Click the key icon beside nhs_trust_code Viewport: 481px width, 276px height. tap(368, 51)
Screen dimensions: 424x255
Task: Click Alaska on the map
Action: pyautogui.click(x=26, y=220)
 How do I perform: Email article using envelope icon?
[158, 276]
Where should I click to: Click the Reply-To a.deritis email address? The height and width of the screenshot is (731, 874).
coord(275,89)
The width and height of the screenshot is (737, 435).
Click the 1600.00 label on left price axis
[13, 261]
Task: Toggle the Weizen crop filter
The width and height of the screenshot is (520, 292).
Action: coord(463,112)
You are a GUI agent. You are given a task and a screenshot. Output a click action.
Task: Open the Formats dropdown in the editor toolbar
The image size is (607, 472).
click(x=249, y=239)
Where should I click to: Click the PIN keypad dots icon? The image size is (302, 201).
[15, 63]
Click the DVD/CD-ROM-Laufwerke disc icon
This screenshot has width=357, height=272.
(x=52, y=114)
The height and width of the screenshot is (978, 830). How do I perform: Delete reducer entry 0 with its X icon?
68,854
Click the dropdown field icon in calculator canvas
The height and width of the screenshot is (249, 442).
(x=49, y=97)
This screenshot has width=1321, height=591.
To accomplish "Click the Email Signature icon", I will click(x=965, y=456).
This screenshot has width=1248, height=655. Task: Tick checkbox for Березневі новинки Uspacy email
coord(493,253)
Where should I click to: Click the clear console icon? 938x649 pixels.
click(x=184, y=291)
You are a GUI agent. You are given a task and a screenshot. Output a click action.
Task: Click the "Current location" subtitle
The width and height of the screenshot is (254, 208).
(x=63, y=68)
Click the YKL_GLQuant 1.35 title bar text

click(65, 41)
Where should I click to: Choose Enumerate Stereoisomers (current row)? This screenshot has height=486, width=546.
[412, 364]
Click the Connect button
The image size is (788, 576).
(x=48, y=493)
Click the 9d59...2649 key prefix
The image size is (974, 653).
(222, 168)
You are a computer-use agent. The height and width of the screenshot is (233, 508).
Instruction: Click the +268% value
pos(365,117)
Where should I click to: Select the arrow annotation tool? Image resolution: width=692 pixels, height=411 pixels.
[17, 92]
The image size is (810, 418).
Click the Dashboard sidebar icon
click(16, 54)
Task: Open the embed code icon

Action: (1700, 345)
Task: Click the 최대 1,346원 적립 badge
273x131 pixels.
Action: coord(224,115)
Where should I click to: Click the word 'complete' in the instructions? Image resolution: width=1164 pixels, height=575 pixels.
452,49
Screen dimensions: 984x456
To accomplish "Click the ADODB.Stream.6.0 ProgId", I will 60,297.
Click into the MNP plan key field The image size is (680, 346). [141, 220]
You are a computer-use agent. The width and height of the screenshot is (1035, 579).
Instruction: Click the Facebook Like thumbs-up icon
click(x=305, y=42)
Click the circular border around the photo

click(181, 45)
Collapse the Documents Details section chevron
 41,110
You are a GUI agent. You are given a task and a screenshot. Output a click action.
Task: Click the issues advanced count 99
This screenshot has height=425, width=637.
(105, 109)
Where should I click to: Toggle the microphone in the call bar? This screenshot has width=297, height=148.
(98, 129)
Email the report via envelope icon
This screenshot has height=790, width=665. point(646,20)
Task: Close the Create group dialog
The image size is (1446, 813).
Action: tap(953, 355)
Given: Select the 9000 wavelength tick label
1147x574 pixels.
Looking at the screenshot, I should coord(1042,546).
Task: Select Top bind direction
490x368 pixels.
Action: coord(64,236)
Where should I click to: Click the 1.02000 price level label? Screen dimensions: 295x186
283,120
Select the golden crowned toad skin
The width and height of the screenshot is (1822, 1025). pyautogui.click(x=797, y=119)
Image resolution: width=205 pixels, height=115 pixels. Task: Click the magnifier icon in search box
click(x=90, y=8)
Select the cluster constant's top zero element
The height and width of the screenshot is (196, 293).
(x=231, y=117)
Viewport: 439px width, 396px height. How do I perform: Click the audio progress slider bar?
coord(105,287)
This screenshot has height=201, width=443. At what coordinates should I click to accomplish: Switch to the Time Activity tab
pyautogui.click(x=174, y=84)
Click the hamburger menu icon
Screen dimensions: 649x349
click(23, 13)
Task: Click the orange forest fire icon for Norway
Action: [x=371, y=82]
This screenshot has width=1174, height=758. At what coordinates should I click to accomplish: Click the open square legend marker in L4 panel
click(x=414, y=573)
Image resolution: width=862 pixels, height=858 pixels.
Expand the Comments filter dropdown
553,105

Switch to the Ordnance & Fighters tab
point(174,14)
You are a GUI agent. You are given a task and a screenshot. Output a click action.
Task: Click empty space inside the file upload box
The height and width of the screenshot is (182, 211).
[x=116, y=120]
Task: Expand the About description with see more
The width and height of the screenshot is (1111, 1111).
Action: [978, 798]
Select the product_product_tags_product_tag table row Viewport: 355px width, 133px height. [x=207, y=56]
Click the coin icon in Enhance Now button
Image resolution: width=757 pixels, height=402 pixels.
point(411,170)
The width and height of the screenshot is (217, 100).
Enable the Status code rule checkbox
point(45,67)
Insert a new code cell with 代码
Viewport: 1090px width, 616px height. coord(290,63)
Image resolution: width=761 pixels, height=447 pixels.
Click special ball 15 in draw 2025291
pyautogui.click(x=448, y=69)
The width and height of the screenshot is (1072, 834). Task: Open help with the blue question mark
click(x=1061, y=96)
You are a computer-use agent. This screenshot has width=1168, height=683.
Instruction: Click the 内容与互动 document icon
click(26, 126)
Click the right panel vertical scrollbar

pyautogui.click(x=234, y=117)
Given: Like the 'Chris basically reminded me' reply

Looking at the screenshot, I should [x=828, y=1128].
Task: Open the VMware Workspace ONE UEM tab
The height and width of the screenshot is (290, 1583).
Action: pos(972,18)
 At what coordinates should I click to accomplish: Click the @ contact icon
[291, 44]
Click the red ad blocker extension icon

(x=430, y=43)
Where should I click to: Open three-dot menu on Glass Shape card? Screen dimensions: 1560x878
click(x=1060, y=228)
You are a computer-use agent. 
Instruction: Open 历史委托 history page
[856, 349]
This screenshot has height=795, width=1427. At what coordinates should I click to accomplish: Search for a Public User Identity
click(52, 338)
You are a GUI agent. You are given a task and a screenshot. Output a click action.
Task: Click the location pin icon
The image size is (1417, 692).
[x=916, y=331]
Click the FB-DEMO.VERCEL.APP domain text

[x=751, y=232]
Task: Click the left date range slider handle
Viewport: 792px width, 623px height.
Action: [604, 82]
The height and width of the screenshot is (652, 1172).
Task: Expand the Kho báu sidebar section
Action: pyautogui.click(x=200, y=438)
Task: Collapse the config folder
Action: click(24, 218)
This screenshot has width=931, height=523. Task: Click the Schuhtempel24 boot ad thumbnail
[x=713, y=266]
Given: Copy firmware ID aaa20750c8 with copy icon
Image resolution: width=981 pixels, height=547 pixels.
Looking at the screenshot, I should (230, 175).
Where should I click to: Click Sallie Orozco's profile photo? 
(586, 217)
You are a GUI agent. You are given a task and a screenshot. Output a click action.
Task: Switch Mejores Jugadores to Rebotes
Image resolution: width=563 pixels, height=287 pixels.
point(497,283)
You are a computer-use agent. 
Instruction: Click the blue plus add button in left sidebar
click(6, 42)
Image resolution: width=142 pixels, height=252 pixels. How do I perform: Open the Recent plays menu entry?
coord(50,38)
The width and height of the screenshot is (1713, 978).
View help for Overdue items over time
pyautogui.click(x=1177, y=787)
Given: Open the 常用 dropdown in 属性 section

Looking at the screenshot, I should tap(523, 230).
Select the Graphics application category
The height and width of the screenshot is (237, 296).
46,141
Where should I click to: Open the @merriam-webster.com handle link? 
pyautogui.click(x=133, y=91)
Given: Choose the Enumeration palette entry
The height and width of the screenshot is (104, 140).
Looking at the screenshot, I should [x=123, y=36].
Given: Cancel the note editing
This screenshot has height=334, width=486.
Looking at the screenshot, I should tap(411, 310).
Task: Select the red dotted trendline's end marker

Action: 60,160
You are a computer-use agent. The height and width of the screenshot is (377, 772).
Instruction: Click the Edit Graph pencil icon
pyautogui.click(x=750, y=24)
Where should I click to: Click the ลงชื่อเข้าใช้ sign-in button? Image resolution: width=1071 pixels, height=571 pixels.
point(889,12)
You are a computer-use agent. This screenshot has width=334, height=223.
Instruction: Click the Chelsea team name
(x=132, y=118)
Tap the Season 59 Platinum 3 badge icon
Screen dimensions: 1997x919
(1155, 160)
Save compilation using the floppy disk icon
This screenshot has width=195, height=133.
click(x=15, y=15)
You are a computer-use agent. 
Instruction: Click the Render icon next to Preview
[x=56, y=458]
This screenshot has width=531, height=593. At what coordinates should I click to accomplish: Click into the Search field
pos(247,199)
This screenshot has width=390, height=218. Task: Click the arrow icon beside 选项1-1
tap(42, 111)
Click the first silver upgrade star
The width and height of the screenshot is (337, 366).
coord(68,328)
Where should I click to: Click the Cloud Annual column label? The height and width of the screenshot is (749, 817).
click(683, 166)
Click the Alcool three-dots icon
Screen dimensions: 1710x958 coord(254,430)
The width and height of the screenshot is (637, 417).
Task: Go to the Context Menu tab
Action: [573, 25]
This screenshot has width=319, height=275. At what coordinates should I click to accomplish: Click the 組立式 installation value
--------
Pedido
Reproduza sem nenhuma alteração o trecho que começa na linha que contém "Given: Open the 常用 dropdown in 属性 section" e termina na linha que contém "pos(247,199)", incluindo essas duas linhas.

Resultado
Given: Open the 常用 dropdown in 属性 section

Looking at the screenshot, I should tap(523, 230).
Select the Graphics application category
The height and width of the screenshot is (237, 296).
46,141
Where should I click to: Open the @merriam-webster.com handle link? 
pyautogui.click(x=133, y=91)
Given: Choose the Enumeration palette entry
The height and width of the screenshot is (104, 140).
Looking at the screenshot, I should [x=123, y=36].
Given: Cancel the note editing
This screenshot has height=334, width=486.
Looking at the screenshot, I should tap(411, 310).
Task: Select the red dotted trendline's end marker

Action: 60,160
You are a computer-use agent. The height and width of the screenshot is (377, 772).
Instruction: Click the Edit Graph pencil icon
pyautogui.click(x=750, y=24)
Where should I click to: Click the ลงชื่อเข้าใช้ sign-in button? Image resolution: width=1071 pixels, height=571 pixels.
point(889,12)
You are a computer-use agent. This screenshot has width=334, height=223.
Instruction: Click the Chelsea team name
(x=132, y=118)
Tap the Season 59 Platinum 3 badge icon
Screen dimensions: 1997x919
(1155, 160)
Save compilation using the floppy disk icon
This screenshot has width=195, height=133.
click(x=15, y=15)
You are a computer-use agent. 
Instruction: Click the Render icon next to Preview
[x=56, y=458]
This screenshot has width=531, height=593. At what coordinates should I click to accomplish: Click into the Search field
pos(247,199)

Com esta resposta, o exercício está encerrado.